Bug 691605

Summary:	Invisible text not preserved by pdfwrite
Product:	Ghostscript	Reporter:	Marcos H. Woehrmann <marcos.woehrmann>
Component:	PDF Interpreter	Assignee:	Ken Sharp <ken.sharp>
Status:	NOTIFIED FIXED
Severity:	enhancement
Priority:	P4
Version:	master
Hardware:	PC
OS:	All
Customer:	potential	Word Size:	---

Description Marcos H. Woehrmann 2010-09-09 18:05:10 UTC

From Ken's email:

This is a scanned and OCR'ed PDF file which has invisible (makes no marks) text laid on top of it. You can search for the invisible text, which lies 'more or less' over the matching area of the scan.

The PDF interpreter drops this text (it makes no marks!) so it never reaches pdfwrite, so it isn't present in the output. While we obviously could do something about this, it certainly isn't a priority.

Comment 2 Alex Cherepanov 2010-09-10 01:10:54 UTC

PostScript part of the PDF interpreter passes the text and the rendering
mode to C level. This can be easily checked by changing
gs_settextrenderingmode() to no-op.

Comment 3 Ray Johnston 2010-09-10 14:57:57 UTC

Reassigning to Ken since it seems that the PS part of the PDF interp does pass
things in. If this is FAPI dropping the ball, please pass along to Chris.

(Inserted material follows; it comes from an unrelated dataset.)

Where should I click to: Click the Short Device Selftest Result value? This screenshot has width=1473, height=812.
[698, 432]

Comment 4 Ken Sharp 2010-10-08 12:55:26 UTC

Bizarrely, some of the text is indeed written to the output file (eg '484,20'), but most of it is not, no idea why at the moment.

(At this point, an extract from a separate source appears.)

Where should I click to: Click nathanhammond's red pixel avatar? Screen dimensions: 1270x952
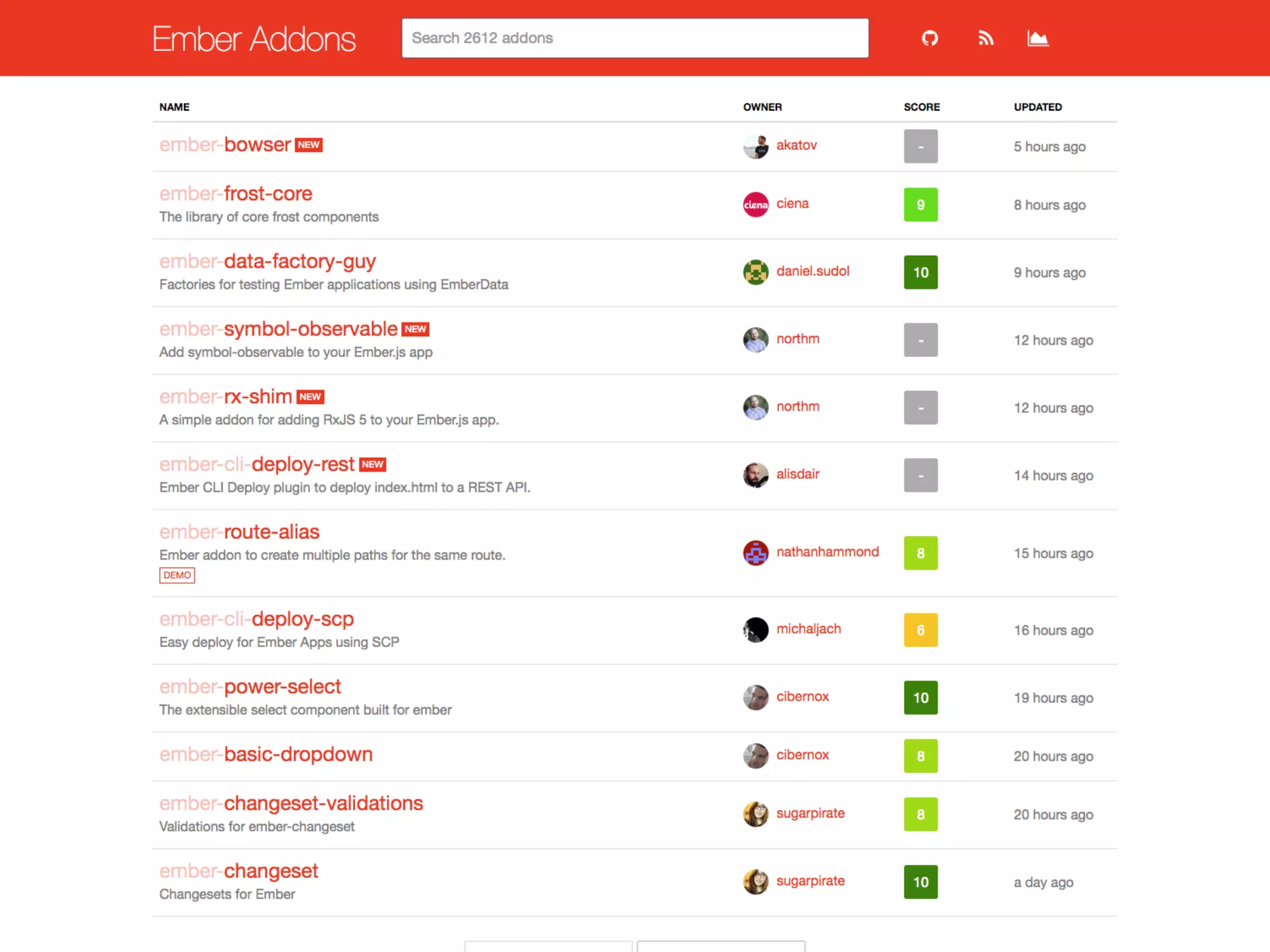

Comment 5 Ken Sharp 2010-10-08 13:49:45 UTC

This is caused by the FontDescriptor for the text in rendering mode 3 having Widths which do not match the widths in the font. When this happens the code takes a path which does not add the glyphs to the 'used' list, so they don't get emitted.

I have a fix in regression test which I believe will address this.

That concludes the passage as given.